### Problem requirements
Could you copy every line of the listing below word for word, leaving out the pictures?

### Data for the task
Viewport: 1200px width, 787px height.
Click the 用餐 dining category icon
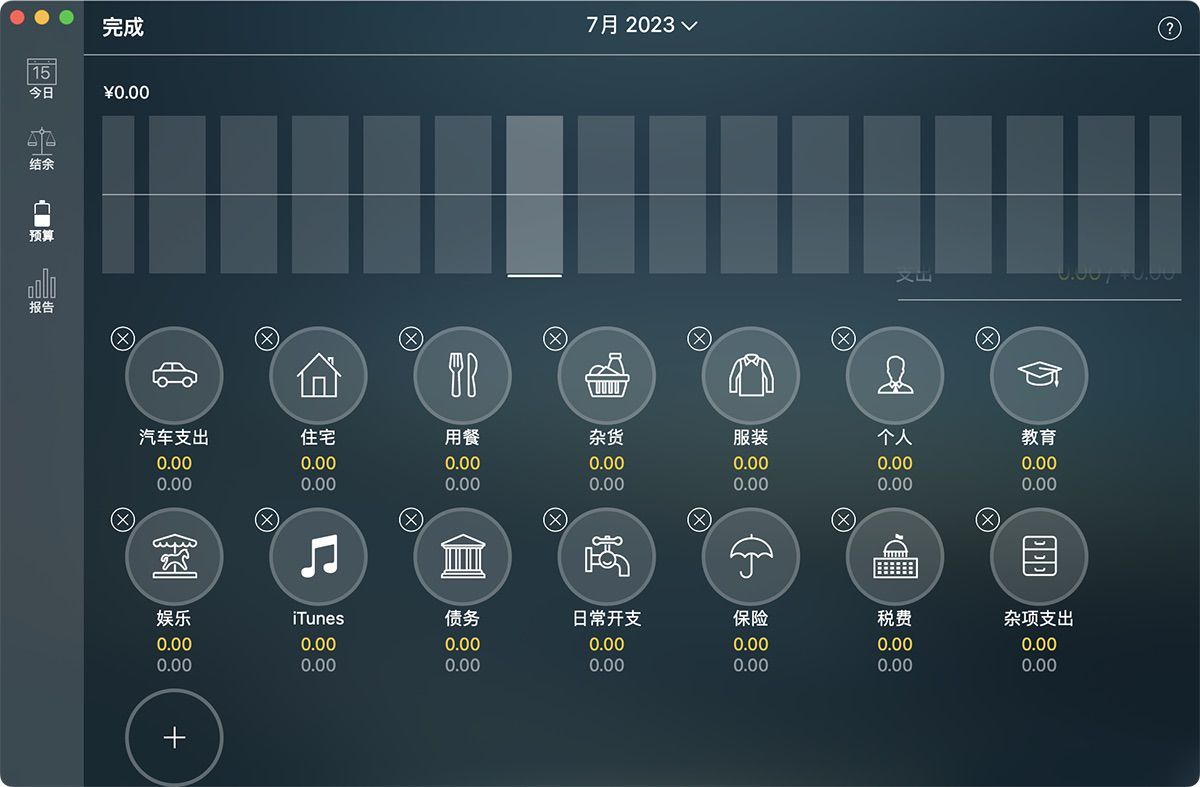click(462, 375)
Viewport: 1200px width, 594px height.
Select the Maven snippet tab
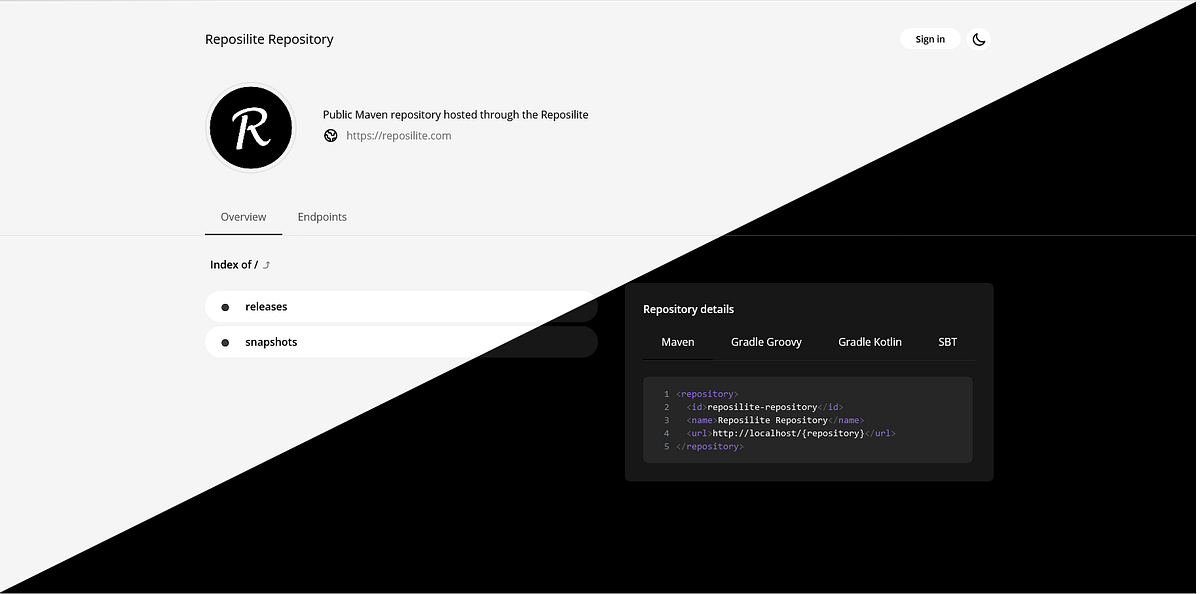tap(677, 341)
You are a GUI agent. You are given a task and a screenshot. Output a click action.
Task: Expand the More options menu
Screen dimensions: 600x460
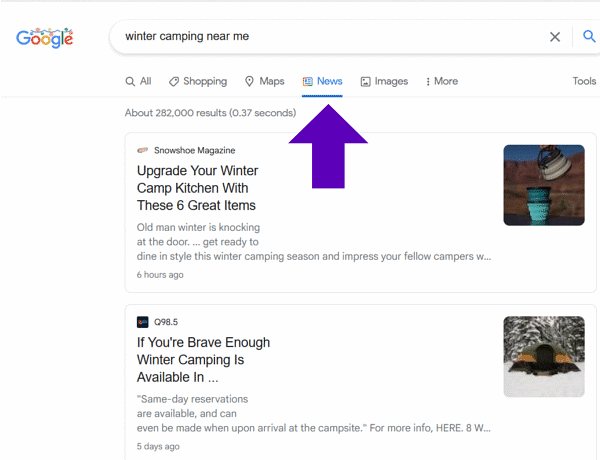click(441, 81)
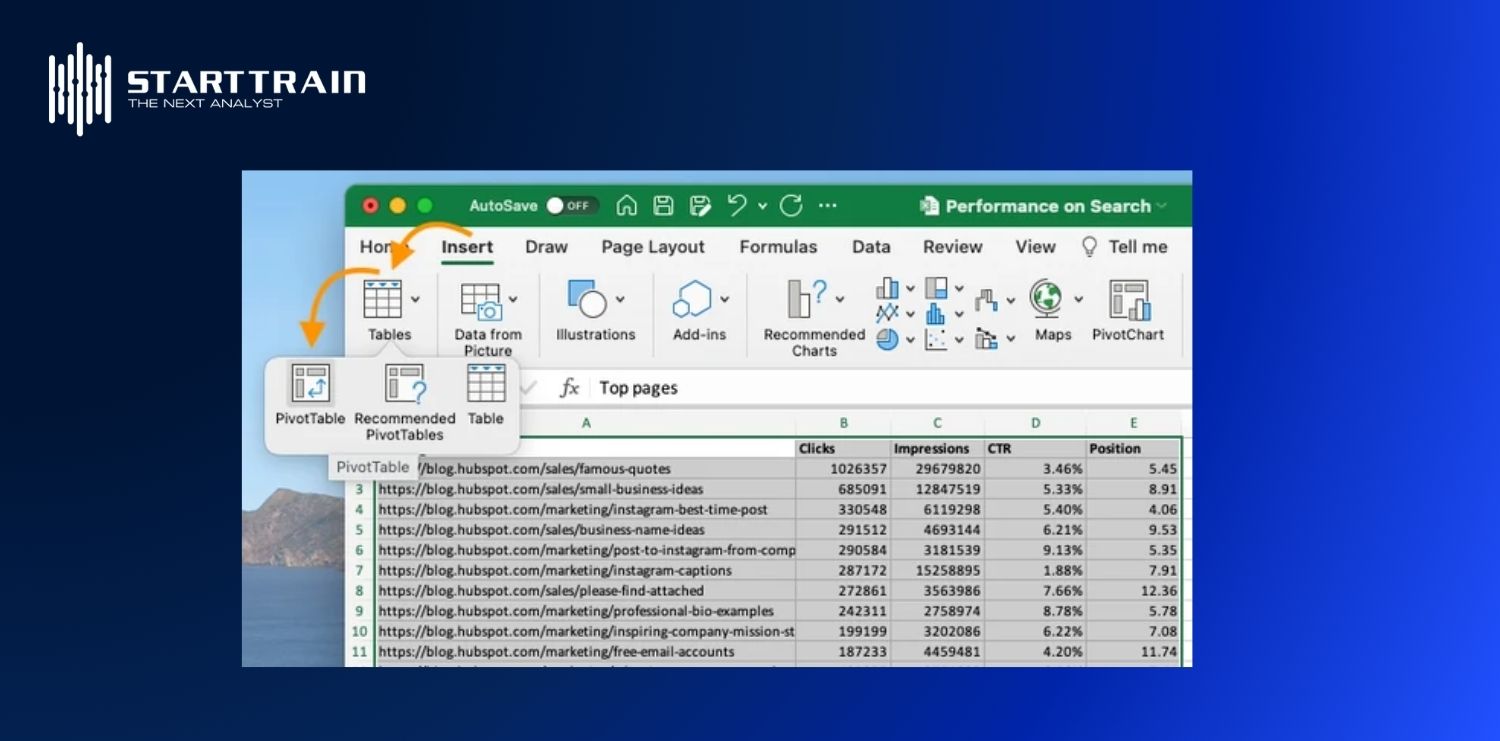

### The response
Viewport: 1200px width, 787px height.
Click the 用餐 dining category icon
click(462, 375)
Viewport: 1200px width, 594px height.
Select the Maven snippet tab
tap(677, 341)
You are a GUI agent. You are given a task and a screenshot. Output a click action.
Task: Expand the More options menu
Screen dimensions: 600x460
click(441, 81)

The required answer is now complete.